O risco de ‘queimar’ um jogador
Em entrevista, Paulo Sérgio comparou a situação a outros casos no futebol, onde jovens talentos não foram devidamente protegidos e acabaram tendo suas carreiras abreviadas ou comprometidas. “Colocar o garoto no meio dessa bagunça toda é queimar o jogador”, afirmou o ex-treinador, ressaltando que a cobrança excessiva e a falta de um ambiente estável podem ser mais danosas do que benéficas para um atleta em formação.
Necessidade de estrutura e proteção
O argumento de Paulo Sérgio vai além da performance em campo.
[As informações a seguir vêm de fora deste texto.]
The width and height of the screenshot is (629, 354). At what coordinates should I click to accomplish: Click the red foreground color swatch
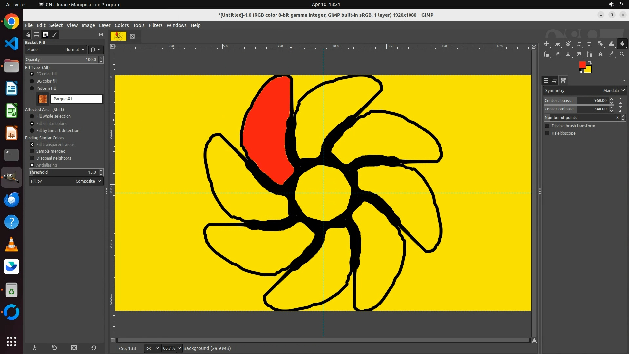click(582, 65)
Ele defende que o clube tem a responsabilidade de oferecer uma estrutura sólida que proteja o jogador de fatores externos, como a pressão midiática e a ansiedade da torcida. A exposição precoce a um cenário de alta exigência, sem o devido suporte psicológico e tático, pode levar à frustração e à perda de confiança, elementos cruciais para o sucesso a longo prazo.
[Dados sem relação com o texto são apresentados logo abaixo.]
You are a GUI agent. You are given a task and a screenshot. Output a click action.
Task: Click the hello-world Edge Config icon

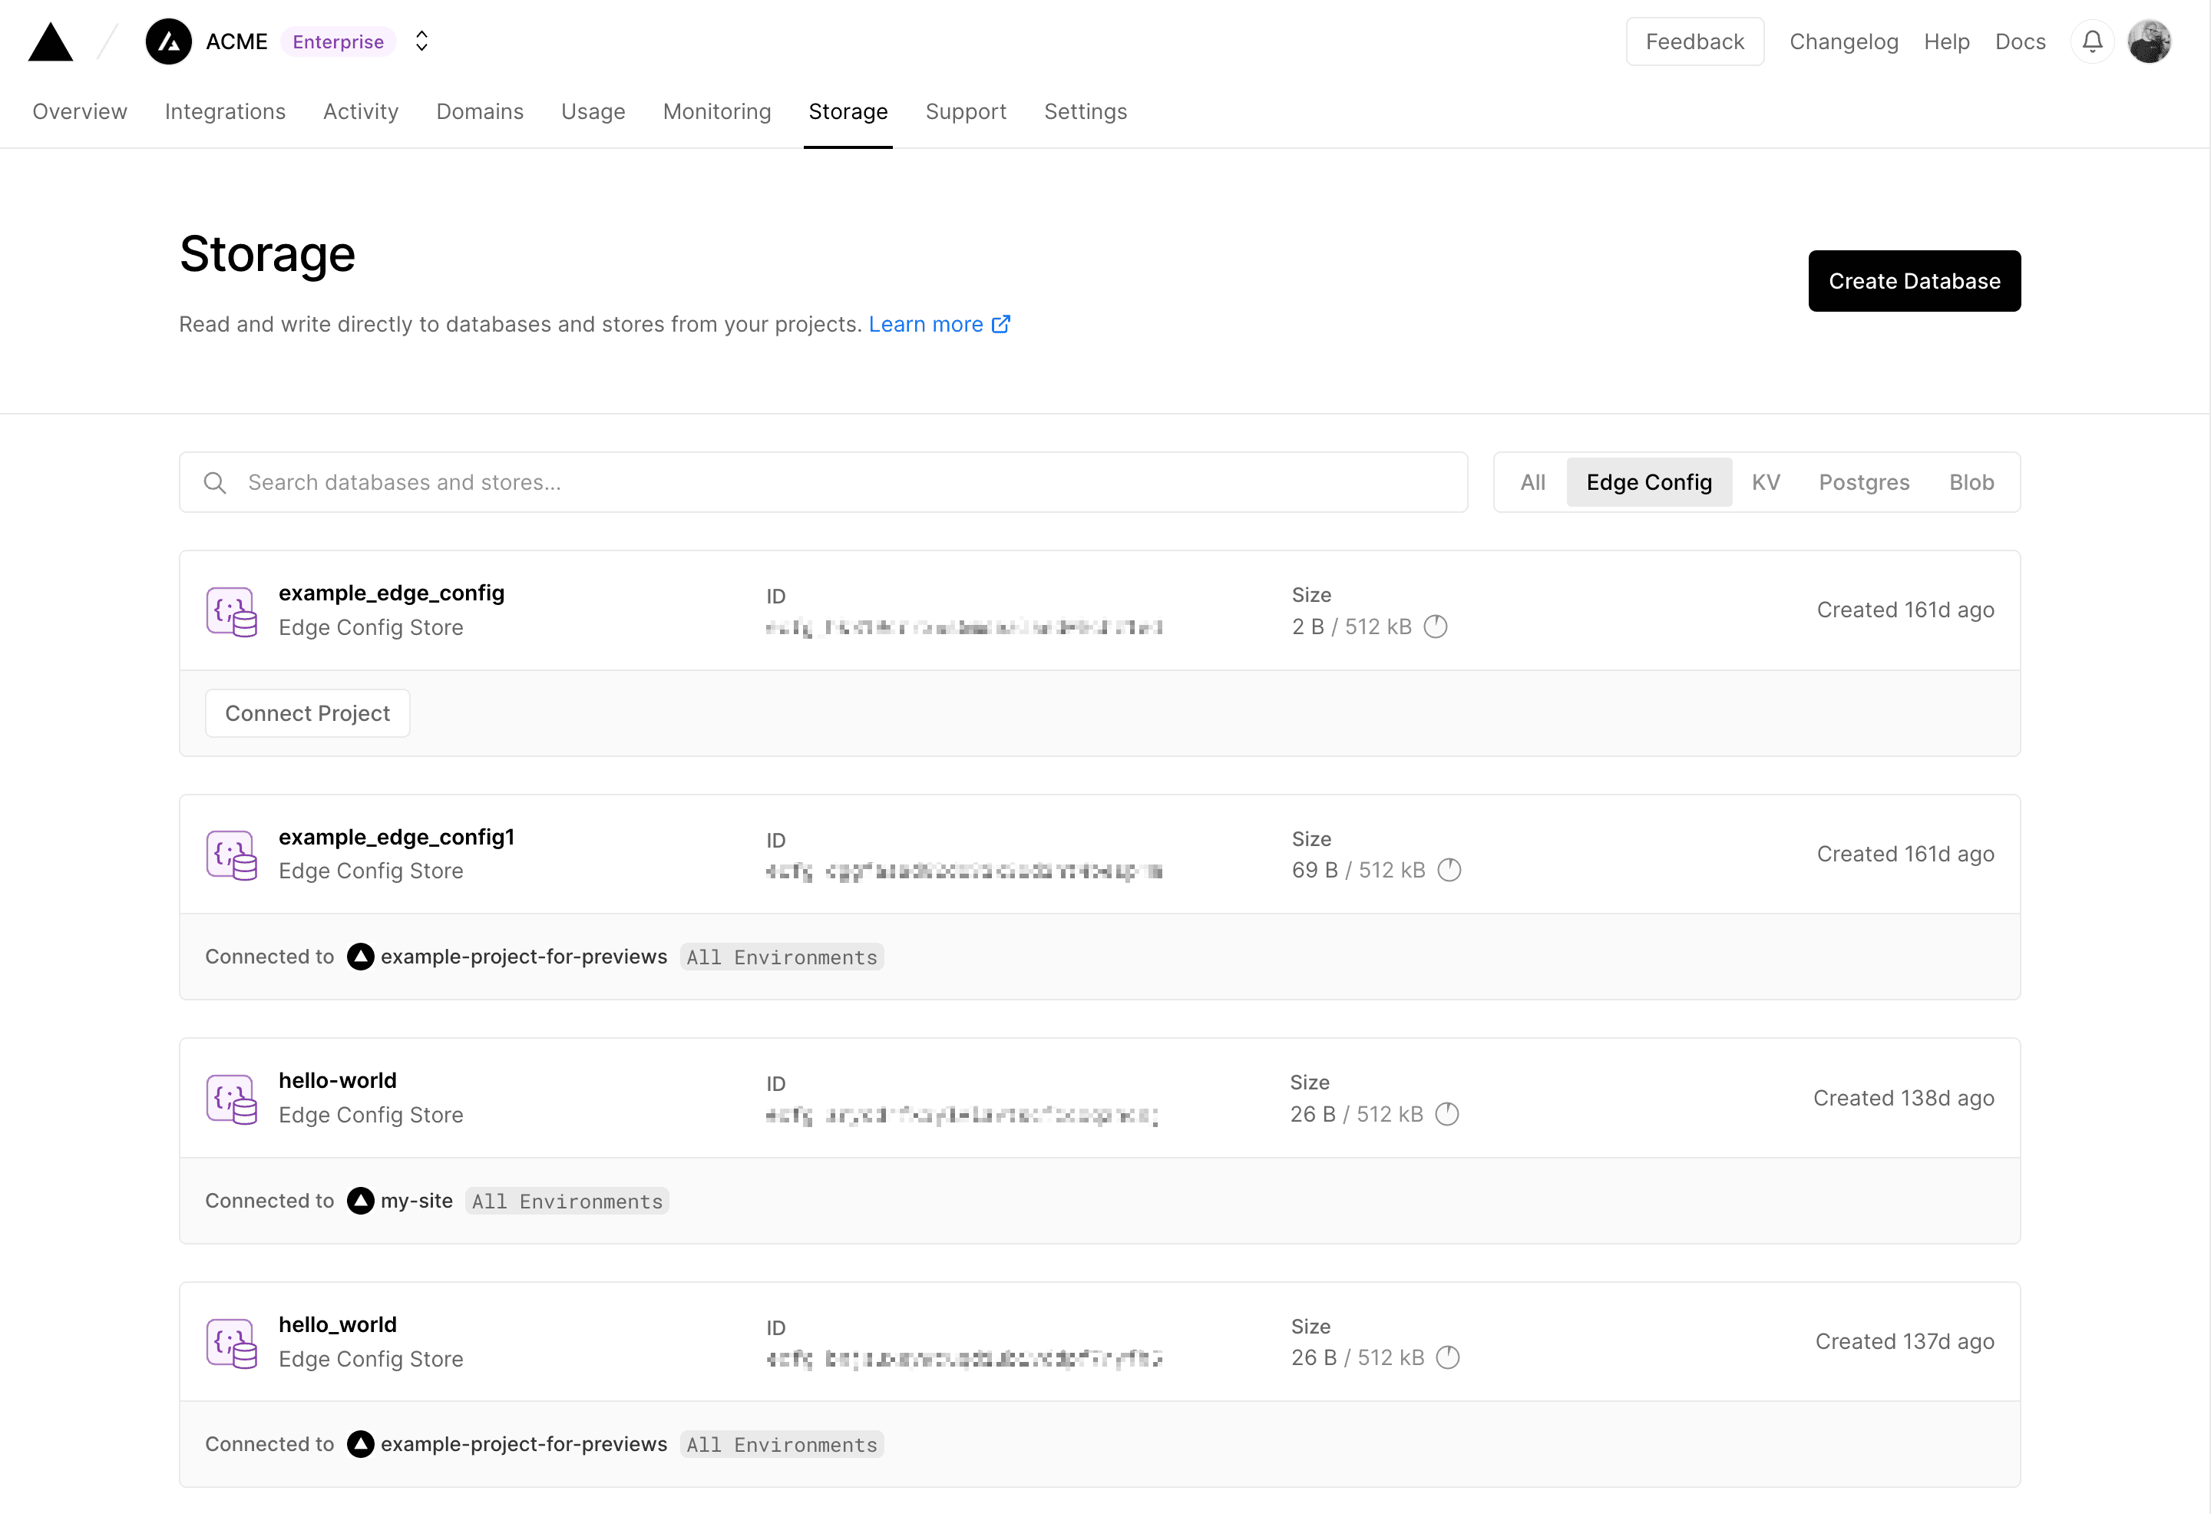tap(231, 1099)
O futuro de Endrick em jogo
A fala de Paulo Sérgio levanta um debate importante sobre como os clubes brasileiros lidam com seus jovens talentos. A expectativa é que o Palmeiras e outros clubes que possuem joias semelhantes reavaliem suas estratégias de gestão, priorizando o desenvolvimento sustentável e a proteção desses atletas, garantindo que o potencial de craques como Endrick possa florescer sem ser ofuscado pelas turbulências do presente.